Most answers are not exactly true or detailed... Don't forget safe_mode checks if the owner of the SCRIPT matches the owner of the file you want to access. It has nothing to do with the httpd user:group.
For example, your httpd could run as apache:daemon, your script owned by some_user:users and the file you want to right to some_other_user:users
If you don't activate safe_mode_gid, the script won't be able to access the file because users don't match.
This is a common phenomenon when a script creates a folder and then tries to create files inside this folder.
The folder creation succeeds because the parent folder is owned by the same user as the script creating it (most likely, it was uploaded by "some_user").
BUT, the created folder is now owned by the httpd user, let's say apache:daemon
If safe_mode is active, you won't be able to create a file inside this folder because the script owner (some_user) doesn't match the folder owner (apache).
Even if you activate safe_mode_gid, it won't work because the script group is "users" while the folder group is "daemon".

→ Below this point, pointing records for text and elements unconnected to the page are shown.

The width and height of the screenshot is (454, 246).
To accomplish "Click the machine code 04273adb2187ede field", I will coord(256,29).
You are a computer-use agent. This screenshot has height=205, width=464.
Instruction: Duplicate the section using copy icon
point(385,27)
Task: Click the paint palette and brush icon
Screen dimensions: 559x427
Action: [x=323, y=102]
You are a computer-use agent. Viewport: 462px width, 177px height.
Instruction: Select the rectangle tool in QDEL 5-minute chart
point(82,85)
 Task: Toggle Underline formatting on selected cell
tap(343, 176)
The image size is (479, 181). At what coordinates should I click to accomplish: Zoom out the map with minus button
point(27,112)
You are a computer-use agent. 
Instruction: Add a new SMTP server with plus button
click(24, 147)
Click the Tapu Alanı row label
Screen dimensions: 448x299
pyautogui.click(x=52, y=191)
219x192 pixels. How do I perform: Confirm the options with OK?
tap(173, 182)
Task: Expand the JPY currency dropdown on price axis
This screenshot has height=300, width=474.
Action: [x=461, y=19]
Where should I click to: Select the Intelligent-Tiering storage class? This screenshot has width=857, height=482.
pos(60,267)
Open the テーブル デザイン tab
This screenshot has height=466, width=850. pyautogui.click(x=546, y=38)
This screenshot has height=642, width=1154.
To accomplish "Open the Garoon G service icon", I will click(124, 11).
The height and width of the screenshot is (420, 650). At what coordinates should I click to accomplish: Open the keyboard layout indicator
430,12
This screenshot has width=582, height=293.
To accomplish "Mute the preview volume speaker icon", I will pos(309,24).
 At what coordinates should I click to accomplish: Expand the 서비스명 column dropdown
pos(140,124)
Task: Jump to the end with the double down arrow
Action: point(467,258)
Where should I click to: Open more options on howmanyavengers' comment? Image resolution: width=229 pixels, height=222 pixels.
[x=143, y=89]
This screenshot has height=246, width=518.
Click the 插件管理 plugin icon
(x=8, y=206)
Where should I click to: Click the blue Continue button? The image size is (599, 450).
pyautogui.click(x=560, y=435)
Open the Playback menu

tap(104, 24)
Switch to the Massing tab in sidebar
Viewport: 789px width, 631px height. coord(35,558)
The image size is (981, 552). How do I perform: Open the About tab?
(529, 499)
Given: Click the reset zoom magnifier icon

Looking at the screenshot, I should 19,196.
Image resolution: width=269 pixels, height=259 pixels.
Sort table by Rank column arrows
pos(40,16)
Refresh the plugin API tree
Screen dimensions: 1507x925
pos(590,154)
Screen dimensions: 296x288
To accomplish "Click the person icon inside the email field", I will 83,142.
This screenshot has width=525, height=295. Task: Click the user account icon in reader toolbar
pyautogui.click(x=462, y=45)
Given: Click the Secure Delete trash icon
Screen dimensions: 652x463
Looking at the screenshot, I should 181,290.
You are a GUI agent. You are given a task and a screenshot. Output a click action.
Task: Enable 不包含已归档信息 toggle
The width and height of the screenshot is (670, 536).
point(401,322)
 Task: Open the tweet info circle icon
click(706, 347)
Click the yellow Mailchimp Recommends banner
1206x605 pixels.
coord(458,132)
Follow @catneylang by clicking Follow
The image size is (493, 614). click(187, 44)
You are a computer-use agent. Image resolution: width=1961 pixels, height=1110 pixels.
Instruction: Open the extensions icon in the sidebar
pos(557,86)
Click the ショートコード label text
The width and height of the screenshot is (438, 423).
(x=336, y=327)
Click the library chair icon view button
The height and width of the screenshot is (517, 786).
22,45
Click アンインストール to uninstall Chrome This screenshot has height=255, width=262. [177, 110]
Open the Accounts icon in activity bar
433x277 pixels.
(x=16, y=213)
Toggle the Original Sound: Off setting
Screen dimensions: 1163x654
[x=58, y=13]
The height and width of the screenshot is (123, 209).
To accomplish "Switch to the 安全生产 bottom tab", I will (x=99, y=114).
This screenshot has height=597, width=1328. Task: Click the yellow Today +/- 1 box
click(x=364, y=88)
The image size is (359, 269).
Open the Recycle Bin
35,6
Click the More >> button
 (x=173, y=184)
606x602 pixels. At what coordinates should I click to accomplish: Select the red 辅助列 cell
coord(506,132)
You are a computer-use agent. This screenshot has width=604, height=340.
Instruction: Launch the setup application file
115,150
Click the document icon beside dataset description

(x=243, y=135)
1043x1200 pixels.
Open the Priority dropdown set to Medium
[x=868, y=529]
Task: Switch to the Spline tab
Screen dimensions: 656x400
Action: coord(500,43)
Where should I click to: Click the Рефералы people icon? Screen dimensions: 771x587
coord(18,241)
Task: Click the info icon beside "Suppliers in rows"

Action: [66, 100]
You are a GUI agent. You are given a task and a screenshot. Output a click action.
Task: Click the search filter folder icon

The best solution is to set the same group for ftp users and httpd.
Don't forget you have to allow write access to the group on the "writeable" folder too, and this is less secure because since all your users are in the same group, an httpd process could access the other users files since you activate safe_mode_gid.
You should in fact combine safe_mode_gid + open_basedir and set the home of the user as open_basedire value to avoid this.